Almost a month after President Donald Trump stated he could take $3.6 billion from army production tasks to pay for the border wall, Congress is soon gaining knowledge of which production tasks may get defunded. Acting Defense Secretary Patrick Shanahan promised to offer the Senate Armed Services Committee a complete list of construction tasks prone to being defunded to pay for the wall after numerous lawmakers pressed him on the issue, which include Sen. Jack Reed (D-R.I.) “I would love that list these days, Mr. Secretary,” Reed, the ranking Democrat at the committee, advised Shanahan. “Sure,” Shanahan responded. The Pentagon continues waiting to hear from Homeland Security Department Secretary Kirstjen Nielsen on how plenty of military investment might be wished for the border wall, said David L.

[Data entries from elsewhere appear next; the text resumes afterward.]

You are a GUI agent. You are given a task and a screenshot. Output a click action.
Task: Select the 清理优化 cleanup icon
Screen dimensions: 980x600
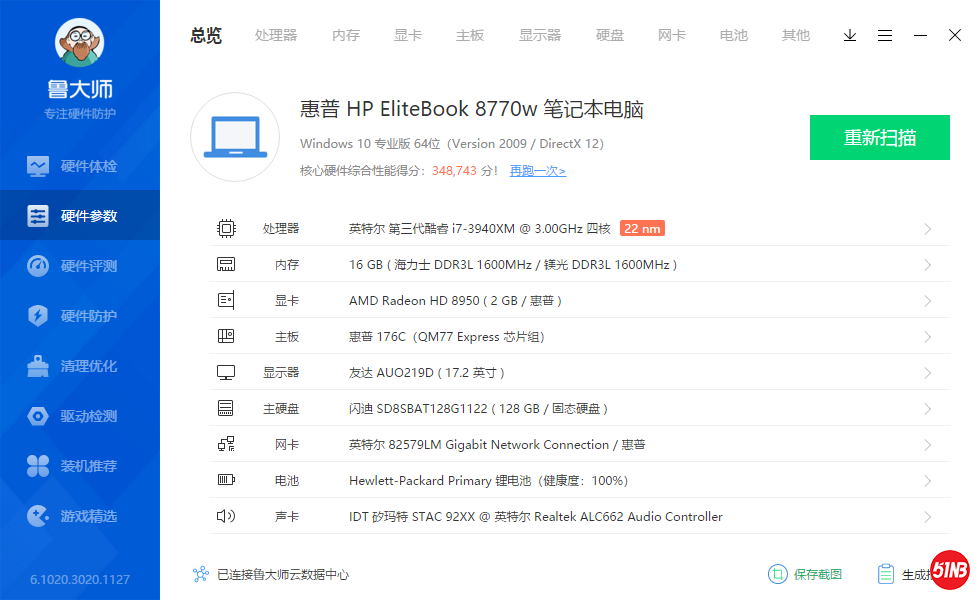pyautogui.click(x=38, y=366)
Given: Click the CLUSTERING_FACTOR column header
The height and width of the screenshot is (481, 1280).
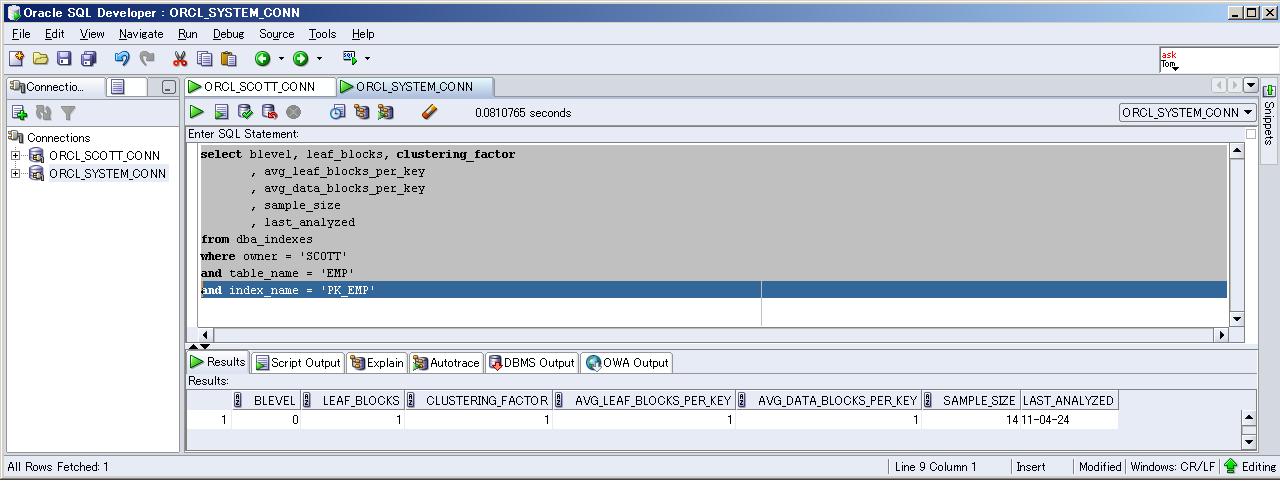Looking at the screenshot, I should click(486, 401).
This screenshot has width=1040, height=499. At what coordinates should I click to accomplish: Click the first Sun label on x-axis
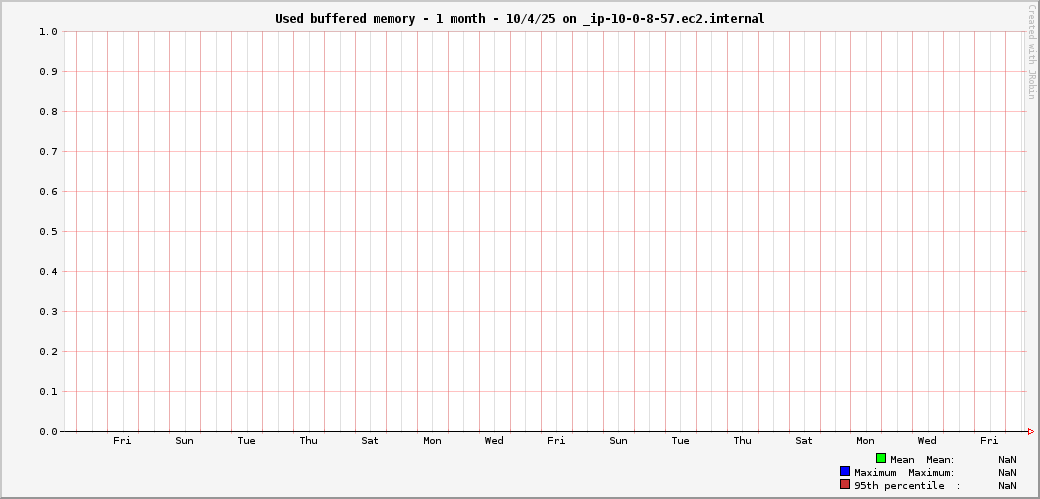tap(184, 441)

Norquist, who is acting the obligations of the Deputy Secretary of Defense. The military production initiatives that could be canceled to pay for the wall had been funded within the financial 2019 price range but have not yet been presented with contracts. Norquist advised Sen. Angus King (I-Maine). Trump announced on Feb. 15 that he became declaring a country-wide emergency that allowed him to take $ 3 billion from army production tasks and another $2.5 billion from counter-narcotics funding to pay for the border wall. The president claimed that the $6.1 billion in defense spending he was diverting to the wall is now not supposed to fund whatever sounded “too essential to me.” The most contentious moments from Thursday’s hearing came while Sen. Tim Kaine (D-Va.) criticized Shanahan for no longer supplying the list of at-chance construction tasks to Congress in advance. Kaine noted that the records about navy construction tasks that might be defunded are “highly relevant” to senators slated to vote later Thursday on a decision to stop the president’s national emergency statement. “I was given to inform you: I feel sandbagged,” Kaine stated.
“The service secretaries have been willing to percentage the list in their unobligated MILCON projects. So you will ship it to us today after the vote on the emergency assertion?” “Members of the Senate are entitled to know from which these MILCON monies could be pulled,” he endured. “Your provider secretaries and chiefs have had those lists, and while we have asked them to send them to the committee, they stated: ‘We can not live without the permission of the SECDEF [defense secretary].’ So, have been the best to be had in the last half hour?” Shanahan attempted to guarantee Kaine that the Pentagon changed into now, not withholding any statistics of the affected production projects from lawmakers. “Throughout this procedure of the emergency statement – and I just have to mention, this is not something we do every day – from the very start, we’ve worked to be a hundred percent transparent with Congress.” But Kaine endured berating Shanahan until the senator ran out of time.